From the data below, copy out every line in which the word "November" occurs.
--- RECORD EXCERPTS Enclosed Below ---
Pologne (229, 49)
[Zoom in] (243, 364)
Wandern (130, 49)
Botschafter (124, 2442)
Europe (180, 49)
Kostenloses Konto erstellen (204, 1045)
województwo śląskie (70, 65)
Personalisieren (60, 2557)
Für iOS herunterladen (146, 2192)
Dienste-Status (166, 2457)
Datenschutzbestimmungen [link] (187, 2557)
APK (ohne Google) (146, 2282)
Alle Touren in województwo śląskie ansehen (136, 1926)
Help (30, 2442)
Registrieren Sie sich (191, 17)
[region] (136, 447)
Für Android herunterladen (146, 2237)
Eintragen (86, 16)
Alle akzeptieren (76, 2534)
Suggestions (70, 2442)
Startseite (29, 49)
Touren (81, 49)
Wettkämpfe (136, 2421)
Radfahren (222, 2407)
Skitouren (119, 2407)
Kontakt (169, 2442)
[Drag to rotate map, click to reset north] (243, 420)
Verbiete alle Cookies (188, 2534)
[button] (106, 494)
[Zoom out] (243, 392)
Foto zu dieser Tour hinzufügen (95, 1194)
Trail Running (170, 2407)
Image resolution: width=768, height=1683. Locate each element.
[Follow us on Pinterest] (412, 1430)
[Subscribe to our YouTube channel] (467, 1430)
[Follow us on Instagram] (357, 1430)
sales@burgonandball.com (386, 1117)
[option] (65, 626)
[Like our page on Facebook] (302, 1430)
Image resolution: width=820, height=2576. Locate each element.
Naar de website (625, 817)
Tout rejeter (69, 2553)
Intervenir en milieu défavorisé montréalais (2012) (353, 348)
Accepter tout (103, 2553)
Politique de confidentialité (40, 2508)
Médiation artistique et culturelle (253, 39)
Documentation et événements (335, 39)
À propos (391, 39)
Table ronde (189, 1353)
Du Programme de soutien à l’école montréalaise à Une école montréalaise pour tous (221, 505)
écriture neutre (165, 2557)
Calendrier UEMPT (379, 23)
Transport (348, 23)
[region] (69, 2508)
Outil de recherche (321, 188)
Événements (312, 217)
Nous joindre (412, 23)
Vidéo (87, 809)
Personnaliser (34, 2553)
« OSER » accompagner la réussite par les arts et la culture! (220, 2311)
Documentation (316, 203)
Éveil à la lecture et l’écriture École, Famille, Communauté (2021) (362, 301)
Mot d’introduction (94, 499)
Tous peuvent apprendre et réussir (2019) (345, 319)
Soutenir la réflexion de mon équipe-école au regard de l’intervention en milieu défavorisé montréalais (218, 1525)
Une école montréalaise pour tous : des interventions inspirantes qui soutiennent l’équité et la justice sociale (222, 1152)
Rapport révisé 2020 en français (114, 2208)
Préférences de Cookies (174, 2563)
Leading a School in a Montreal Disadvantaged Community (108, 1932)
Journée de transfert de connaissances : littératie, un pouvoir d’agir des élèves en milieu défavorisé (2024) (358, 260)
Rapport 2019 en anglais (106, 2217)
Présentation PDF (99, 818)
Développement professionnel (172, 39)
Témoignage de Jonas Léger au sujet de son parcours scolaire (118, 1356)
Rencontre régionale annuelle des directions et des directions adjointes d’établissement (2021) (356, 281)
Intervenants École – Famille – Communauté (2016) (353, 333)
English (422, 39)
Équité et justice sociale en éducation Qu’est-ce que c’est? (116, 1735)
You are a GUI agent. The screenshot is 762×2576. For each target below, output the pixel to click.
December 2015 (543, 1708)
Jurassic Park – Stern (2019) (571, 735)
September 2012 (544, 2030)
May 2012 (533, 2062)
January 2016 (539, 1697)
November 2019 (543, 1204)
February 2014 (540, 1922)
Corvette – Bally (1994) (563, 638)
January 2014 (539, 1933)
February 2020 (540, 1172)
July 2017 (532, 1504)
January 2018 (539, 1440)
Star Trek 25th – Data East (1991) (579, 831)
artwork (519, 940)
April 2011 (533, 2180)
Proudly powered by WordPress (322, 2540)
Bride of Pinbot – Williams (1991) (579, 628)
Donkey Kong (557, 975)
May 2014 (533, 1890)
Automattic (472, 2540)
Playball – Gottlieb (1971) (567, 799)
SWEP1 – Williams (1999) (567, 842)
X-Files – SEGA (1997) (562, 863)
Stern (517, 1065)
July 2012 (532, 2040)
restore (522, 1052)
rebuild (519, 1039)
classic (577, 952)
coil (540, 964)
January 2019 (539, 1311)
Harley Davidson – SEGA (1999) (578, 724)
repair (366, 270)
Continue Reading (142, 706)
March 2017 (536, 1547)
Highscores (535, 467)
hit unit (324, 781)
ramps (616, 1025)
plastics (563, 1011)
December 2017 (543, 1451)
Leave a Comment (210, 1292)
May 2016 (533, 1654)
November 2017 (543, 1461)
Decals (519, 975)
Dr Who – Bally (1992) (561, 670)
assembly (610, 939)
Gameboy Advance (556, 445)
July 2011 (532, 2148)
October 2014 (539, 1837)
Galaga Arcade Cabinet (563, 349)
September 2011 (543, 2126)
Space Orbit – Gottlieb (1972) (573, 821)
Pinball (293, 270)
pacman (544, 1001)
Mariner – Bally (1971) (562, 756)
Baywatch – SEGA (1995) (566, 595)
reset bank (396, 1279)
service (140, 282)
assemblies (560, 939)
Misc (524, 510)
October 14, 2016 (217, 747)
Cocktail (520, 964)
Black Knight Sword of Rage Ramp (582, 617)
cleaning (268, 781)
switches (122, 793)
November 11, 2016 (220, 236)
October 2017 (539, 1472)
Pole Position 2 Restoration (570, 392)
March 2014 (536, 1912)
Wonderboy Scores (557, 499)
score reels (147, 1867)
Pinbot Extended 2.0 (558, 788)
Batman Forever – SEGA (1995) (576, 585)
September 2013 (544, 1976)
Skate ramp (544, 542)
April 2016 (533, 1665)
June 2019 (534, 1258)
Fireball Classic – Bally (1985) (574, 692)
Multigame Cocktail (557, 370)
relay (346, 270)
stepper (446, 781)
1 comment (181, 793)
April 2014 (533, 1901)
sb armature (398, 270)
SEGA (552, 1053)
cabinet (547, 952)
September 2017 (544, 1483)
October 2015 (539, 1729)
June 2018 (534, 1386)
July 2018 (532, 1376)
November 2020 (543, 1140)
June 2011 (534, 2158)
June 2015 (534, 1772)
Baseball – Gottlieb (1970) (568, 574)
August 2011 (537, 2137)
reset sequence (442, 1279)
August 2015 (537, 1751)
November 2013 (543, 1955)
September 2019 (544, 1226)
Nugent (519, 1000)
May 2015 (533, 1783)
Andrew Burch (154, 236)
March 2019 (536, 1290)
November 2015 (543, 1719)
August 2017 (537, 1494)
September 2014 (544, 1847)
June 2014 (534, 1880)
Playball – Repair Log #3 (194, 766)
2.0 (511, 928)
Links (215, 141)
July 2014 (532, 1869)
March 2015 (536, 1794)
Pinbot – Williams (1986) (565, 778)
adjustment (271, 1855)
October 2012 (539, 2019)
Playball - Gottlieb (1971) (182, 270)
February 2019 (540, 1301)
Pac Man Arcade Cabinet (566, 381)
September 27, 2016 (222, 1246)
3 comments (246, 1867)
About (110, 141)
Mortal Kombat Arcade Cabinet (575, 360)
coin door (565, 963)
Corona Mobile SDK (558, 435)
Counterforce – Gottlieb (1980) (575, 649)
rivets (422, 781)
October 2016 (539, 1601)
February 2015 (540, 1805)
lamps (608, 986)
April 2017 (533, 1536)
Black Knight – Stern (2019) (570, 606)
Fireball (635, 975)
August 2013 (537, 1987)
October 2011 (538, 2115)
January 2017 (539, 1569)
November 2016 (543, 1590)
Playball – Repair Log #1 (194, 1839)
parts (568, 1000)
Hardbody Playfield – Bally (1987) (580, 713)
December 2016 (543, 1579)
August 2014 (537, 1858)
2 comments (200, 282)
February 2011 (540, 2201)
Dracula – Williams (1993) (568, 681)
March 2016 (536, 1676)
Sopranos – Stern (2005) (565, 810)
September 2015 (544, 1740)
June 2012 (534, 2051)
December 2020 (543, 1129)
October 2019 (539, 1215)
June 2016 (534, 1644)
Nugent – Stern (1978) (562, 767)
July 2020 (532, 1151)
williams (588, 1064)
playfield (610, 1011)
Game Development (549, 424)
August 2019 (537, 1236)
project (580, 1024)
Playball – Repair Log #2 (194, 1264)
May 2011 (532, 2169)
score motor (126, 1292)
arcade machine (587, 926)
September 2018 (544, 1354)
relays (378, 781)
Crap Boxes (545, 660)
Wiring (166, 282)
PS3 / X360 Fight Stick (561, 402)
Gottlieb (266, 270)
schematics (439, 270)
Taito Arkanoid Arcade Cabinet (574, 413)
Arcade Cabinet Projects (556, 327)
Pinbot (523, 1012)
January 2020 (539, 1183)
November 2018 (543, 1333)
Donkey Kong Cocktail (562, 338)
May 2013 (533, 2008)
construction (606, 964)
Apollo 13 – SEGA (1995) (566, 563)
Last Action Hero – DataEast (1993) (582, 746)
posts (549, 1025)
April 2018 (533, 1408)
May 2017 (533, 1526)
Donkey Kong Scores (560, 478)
--- End of Enclosed RECORD EXCERPTS ---
- WORKED SOLUTION
November 2019 (543, 1204)
November 2017 (543, 1461)
November 11, 2016 (220, 236)
November 2020 (543, 1140)
November 2013 (543, 1955)
November 2015 (543, 1719)
November 2016 (543, 1590)
November 2018 (543, 1333)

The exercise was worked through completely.